EXCERPTED PASSAGE —
= = = = =
But sir, post H1 performance, any kind of a revision to our estimates, like earlier you were talking about reaching a 12% kind of a growth with a 9% to 10% kind of a margin. So is there any kind of a revision which you want to make post the results?

Rajesh Aggarwal

executive
#13

I don't want to make any revisions actually, and I don't want to give any target. But I believe that we have been working around the target, and we are definitely going to cross the market performance. So whatever competition is going to do, we'll be much above the competition. That is the only commitment I can give. My performance is visible actually, and you can see it quarter-on-quarter also.

Bharat Gupta

analyst
#14

Sir, my next question pertains to like you were mentioning in your opening remarks that the RM prices have started to stabilize. So already, we are sitting on INR 600 crores of higher cost of inventory. So do we expect that the positive traction in the margins can particularly happens once the RM prices remains on a stable track going forward?

Rajesh Aggarwal

executive
#15

Yes, we can expect that actually because most of the high-priced inventory is already taken care actually in the second quarter. So it will be very small old inventories lying with us. So those loss which has come on account of the high-priced inventory will not be there anymore, I believe.

Operator

operator
#16

We have our next question from the line of Rohan Gupta from Nuvama.

Rohan Gupta

analyst
#17

Sir, first question is on our new product or freshness index. It's very enlightening to see that the product launched in last 2 years, especially in your presentation, the green and orange have done very well in FY '24 so far in the first half. So just wanted to understand that this product despite this very heavy contribution in terms of revenue, at least in the first half, the margins have not been as we would have expected otherwise with such a large contribution coming from the new launch product. So any particular reason or it is impacted because of we have to take some write-off on our high cost inventory in first half, and we may see a significant margin expansion in the second half?
= = = = =
ENTRIES PROVIDED —
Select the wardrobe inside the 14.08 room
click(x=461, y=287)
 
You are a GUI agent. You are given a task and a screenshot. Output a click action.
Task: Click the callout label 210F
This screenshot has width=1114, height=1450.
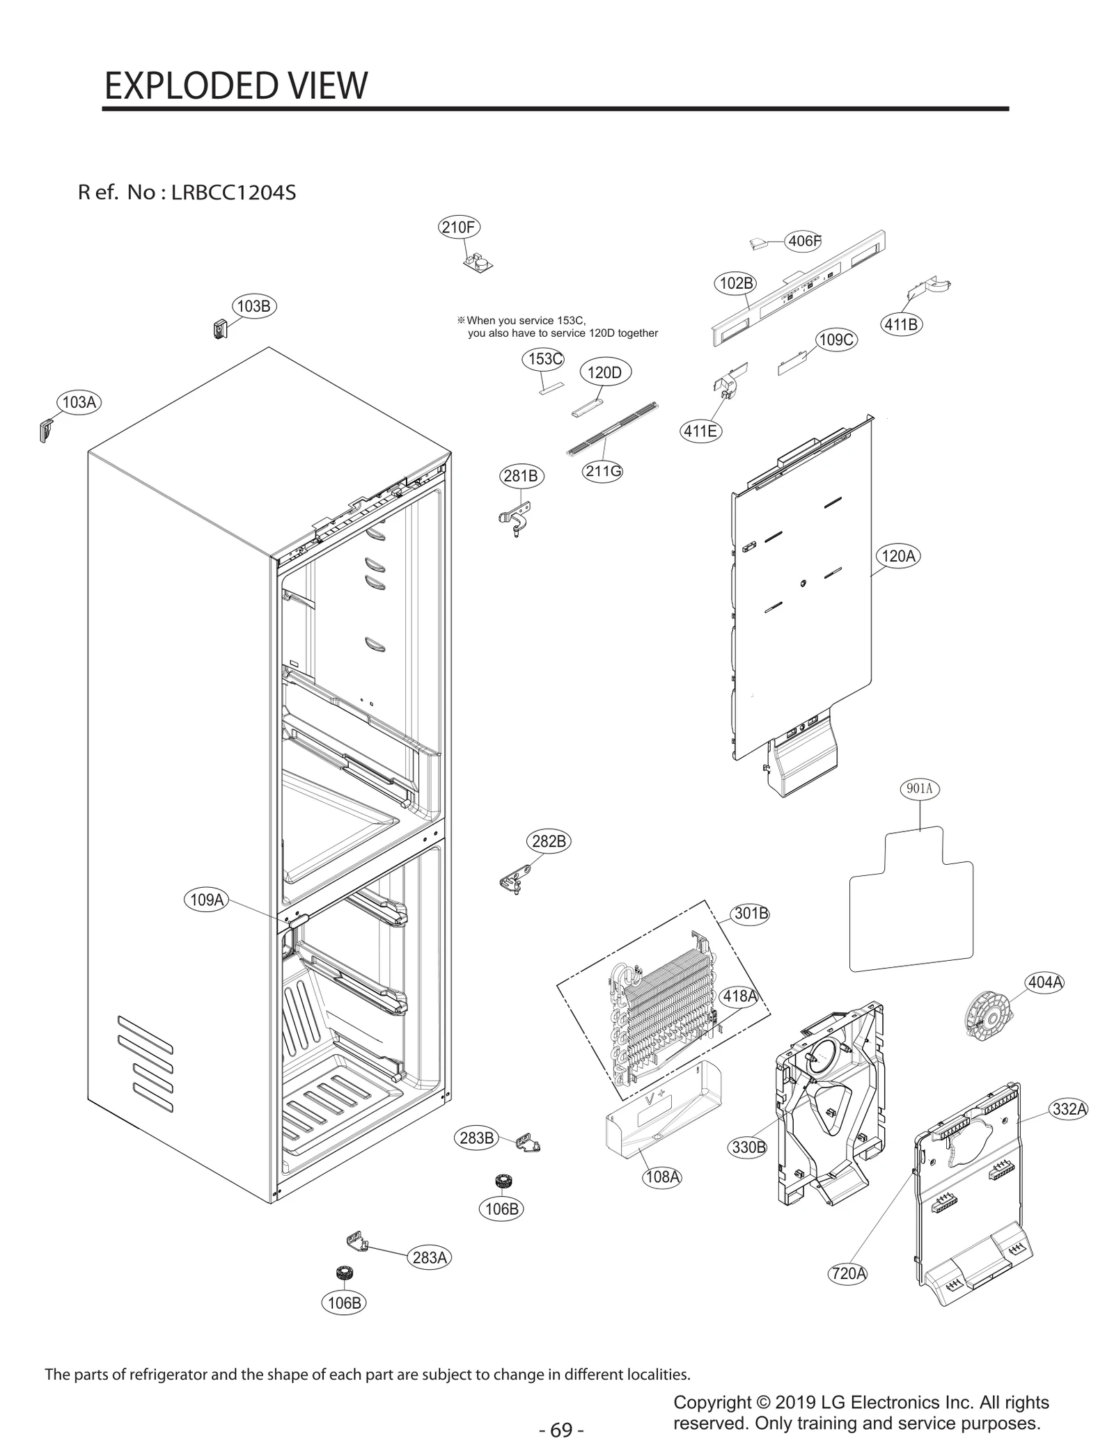click(460, 227)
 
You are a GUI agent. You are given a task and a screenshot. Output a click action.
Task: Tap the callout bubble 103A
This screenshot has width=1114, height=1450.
click(79, 402)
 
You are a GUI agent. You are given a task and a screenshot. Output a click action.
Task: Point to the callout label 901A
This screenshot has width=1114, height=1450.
click(919, 788)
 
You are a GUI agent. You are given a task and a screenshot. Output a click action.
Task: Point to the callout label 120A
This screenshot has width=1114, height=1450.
click(897, 556)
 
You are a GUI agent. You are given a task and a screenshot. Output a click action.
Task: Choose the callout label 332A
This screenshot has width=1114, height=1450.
click(1069, 1109)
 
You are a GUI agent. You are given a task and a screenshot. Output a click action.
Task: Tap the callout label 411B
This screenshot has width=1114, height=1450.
click(902, 324)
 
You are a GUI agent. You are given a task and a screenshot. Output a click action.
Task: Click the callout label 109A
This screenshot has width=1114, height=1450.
click(207, 900)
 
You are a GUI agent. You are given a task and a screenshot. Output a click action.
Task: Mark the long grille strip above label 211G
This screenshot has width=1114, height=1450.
click(613, 428)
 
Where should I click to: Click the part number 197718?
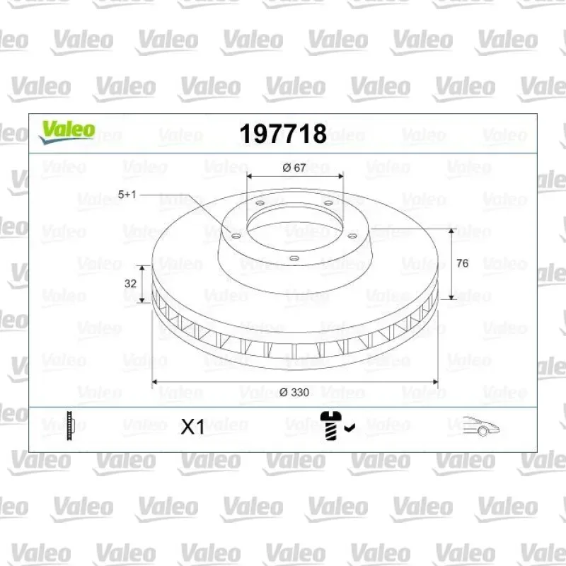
= = = = =
WHAT THIS EXERCISE ASKS —
• a. Reproduce from the earnings-call excerpt the stretch from "Sir, my next" through "anymore, I believe.".
• b. For each statement, indicate with yes or no whether the earnings-call excerpt supports it, and quote the deciding words: (i) Rajesh Aggarwal declines to give any target; (ii) most of the high-priced inventory was taken care of in the first quarter; (iii) Rohan Gupta is from Nuvama.
• c. According to the earnings-call excerpt, which products launched in the last 2 years have done very well in the first half of FY '24?

THE SOLUTIONS —
• a.
Sir, my next question pertains to like you were mentioning in your opening remarks that the RM prices have started to stabilize. So already, we are sitting on INR 600 crores of higher cost of inventory. So do we expect that the positive traction in the margins can particularly happens once the RM prices remains on a stable track going forward?

Rajesh Aggarwal

executive
#15

Yes, we can expect that actually because most of the high-priced inventory is already taken care actually in the second quarter. So it will be very small old inventories lying with us. So those loss which has come on account of the high-priced inventory will not be there anymore, I believe.

• b.
(i) Yes: "I don't want to give any target."
(ii) No: "most of the high-priced inventory is already taken care actually in the second quarter."
(iii) Yes: "Rohan Gupta from Nuvama."

• c. The green and orange.